Schematic diagram depicting the contribution of reduced sensory neuron Ca²⁺ current (I_Ca) to neuropathic pain. Injured nerve tissue distal to the spinal nerve ligation (SNL) undergoes Wallerian degeneration (dotted line), while neurons from the fifth lumbar (L5) dorsal root ganglion (DRG) are activated by movement, catecholamines, other algogenic agents and cross-excitation from adjacent intact neurons. Reduced I_Ca shortens afterhyperpolarizations (AHPs), which contributes to burst firing. Loss of I_Ca impairs natural signal filtering at the T-branch, where the stem axon splits into spinal nerve and dorsal root branches. Reduced I_Ca also prolongs action potential (AP) duration, which may increase excitatory synaptic transmission in the dorsal horn (DH). Spared nerves transmit activity evoked by stimulation in the receptive field, and these signals encounter DH neurons that are sensitized by L5 input. From McCallum et al (48), with permission.

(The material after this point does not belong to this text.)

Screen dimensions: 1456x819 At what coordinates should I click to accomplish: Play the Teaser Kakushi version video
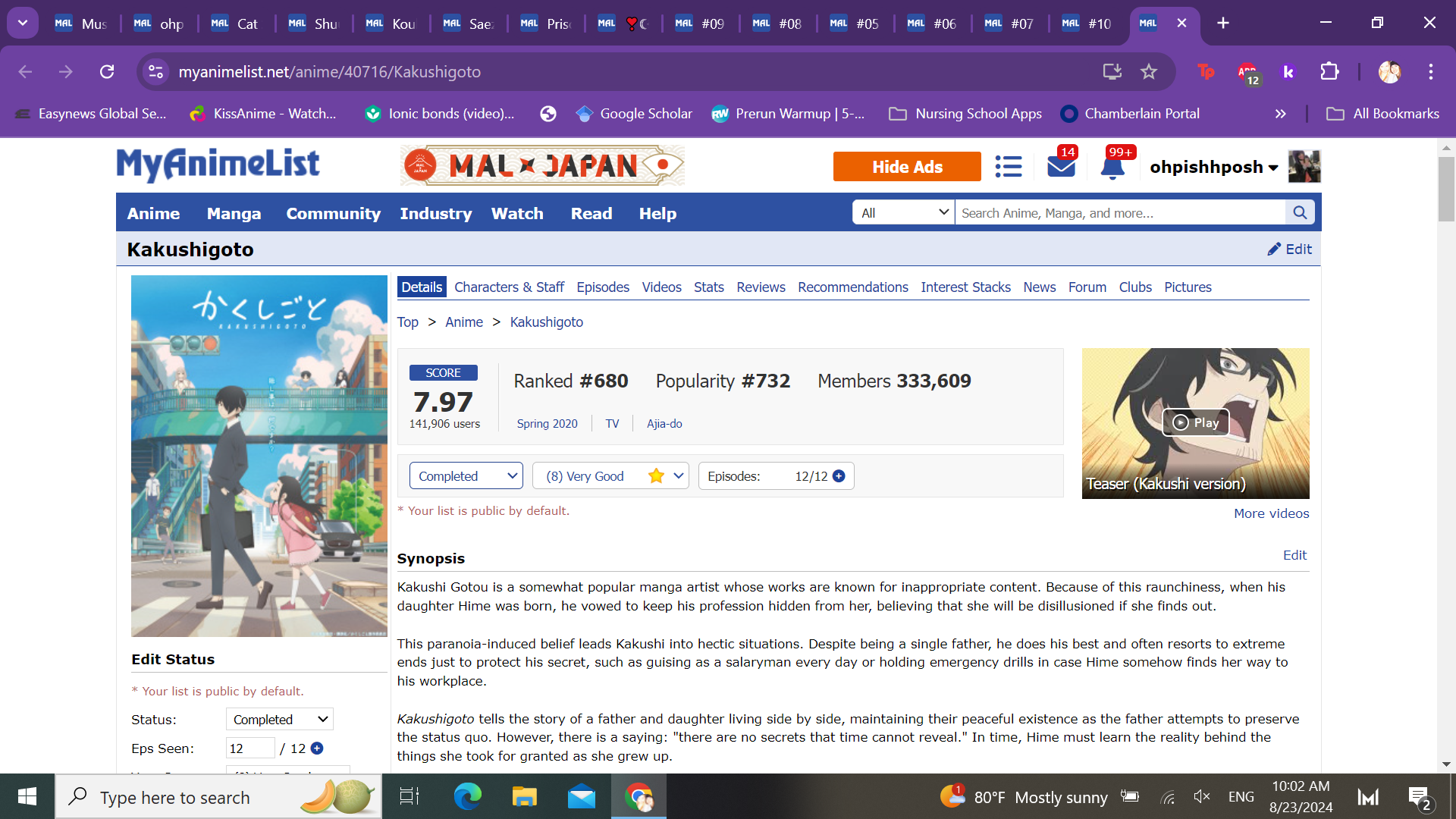pyautogui.click(x=1195, y=422)
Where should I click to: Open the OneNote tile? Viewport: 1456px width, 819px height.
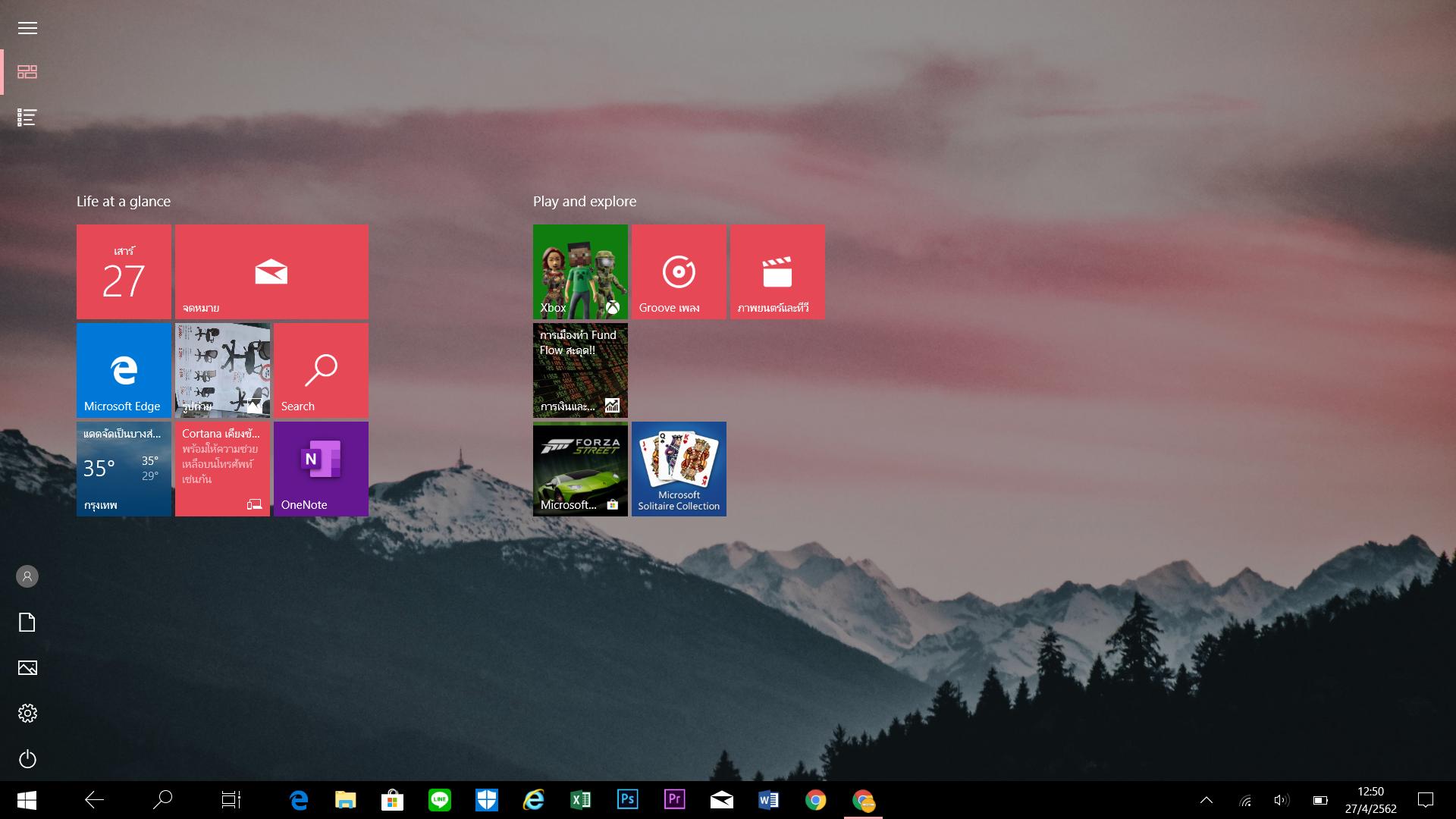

Relief of pain in animal models by intrathecal administration of I_Ca blockers (18,97) may appear to contradict our model and findings. However, the function of Ca²⁺ signaling in different tissues is distinct, and this analgesia is explained by a blockade of neurotransmitter release in the spinal cord, which is not applicable at peripheral sites. VGCC blockers applied at the SNL injury site have no analgesic effect (97), although topical I_Ca blockers do decrease pain behavior in other models (98) that have a large inflammatory component. Interpretation of gene knockout studies (99-101) is severely limited by the simultaneous effects of current loss at multiple sites that have divergent roles for I_Ca.

The DRG is an undeveloped site for chronic pain treatment

There is a great need for more effective treatment of neuropathic pain that follows peripheral nerve injury. Although critical changes leading to chronic pain reside in the DRG, no treatments for chronic pain after peripheral nerve injury have been devised that target the DRG. Drugs that elevate [Ca²⁺]_c, for instance Ca²⁺ ionophores, might be administered directly to the DRG, optimizing drug potency at the effector site while minimizing undesirable CNS and systemic effects. Further, stable genetic transfer via viral vectors may allow regulated expression of VGCC. Clinical methods for administering drugs directly to the selected DRGs are well established (102). Therefore, it can be hoped that better understanding of the peripheral pathophysiology of neuropathic pain might ultimately translate into pain therapy through targeted delivery of drugs or genes to selected DRGs.